I was very keen to grow some fennel this year (doesn't it smell incredible?), but wasn't able to plant anything until quite late in the year, and so my plants are now only 10-20cm high and still in small pots.

Is there any way to over-winter them to give myself a head start next year, or should I just make some tea with what I've got / chuck it on the compost heap, and make sure I start earlier next year? I'm in the UK, Zone 8

If it's worth trying, should I bring the pots inside, or would the plants naturally die back and re-grow from their root stock if I just left them outside?

Any fennel growing tips would be appreciated, I'd love to have a good stock of them next year.

2 Answers 2


You don't say whether they're Florence fennel (grown for the bulb) or ordinary Fennel (Foeniculum vulgare). If they're the latter, unless you live in the Shetland Islands or the north of Scotland, I'd harden off the 20 cm ones and plant in the ground immediately. There's still plenty of warmth in the soil even if the air temperature is starting to drop. Depending on which part of the UK you're in, you might be okay planting out the 10 cm ones too, but don't forget they disappear in the winter, so you won't know what's survived and what hasn't till growth begins again in Spring. Ordinary Fennel puts down quite a long taproot, so keeping them in pots over winter, unless you pot on into very deep pots, isn't terribly practical.

I'm assuming you're thinking of selling on the fennel as herb when you talk about having lots available, because one or two plants is more than enough for culinary use by even a large family during late spring/summer and autumn. And once you've got even one plant established, it'll always be there - seems to be impossible to dig out and remove because of the long, long tap root.

Florence fennel, though, is another matter altogether...


Fennel is a perennial herb that is cold-hardy down to Zone 5. If your plan is to eventually plant them permanently outdoors I would almost consider transplanting them outdoors right away. However, you might lose a few of the smaller plants if they don't have enough root reserve built up yet, so a little extra caution might be advised.

If you plan to keep your fennel potted (for now), you have a few options. I wouldn't quite be comfortable leaving the pots outdoors unprotected all winter. Above ground, the soil in a pot is exposed to much more cold than the same soil would be if only the top were exposed. The soil inside a pot can actually freeze solid because of the increased surface area, killing most plants.

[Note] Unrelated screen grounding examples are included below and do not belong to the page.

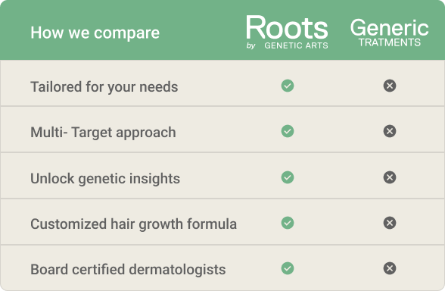Select the How we compare title

click(95, 33)
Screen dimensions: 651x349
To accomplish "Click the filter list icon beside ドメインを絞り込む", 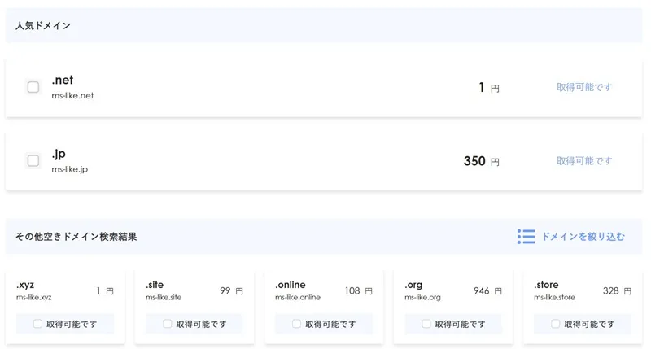I will click(526, 237).
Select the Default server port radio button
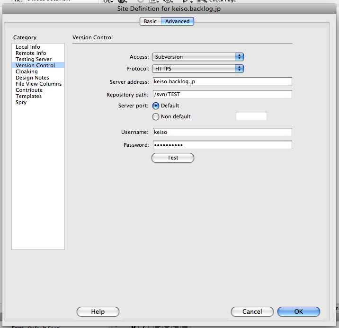The width and height of the screenshot is (339, 328). (x=156, y=106)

One solution to this is to plant the entire pot in the ground so that the top edge of the pot is level with the surrounding soil. When the weather warms back up (after the risk of heavy freeze is over) you can pull the pot back out of the ground. Another option would be to bring the pot inside to an unheated garage/porch area where it will be cool, but not so cold that the soil freezes inside the pot. When the risk of frost is gone you can put the pot back outside.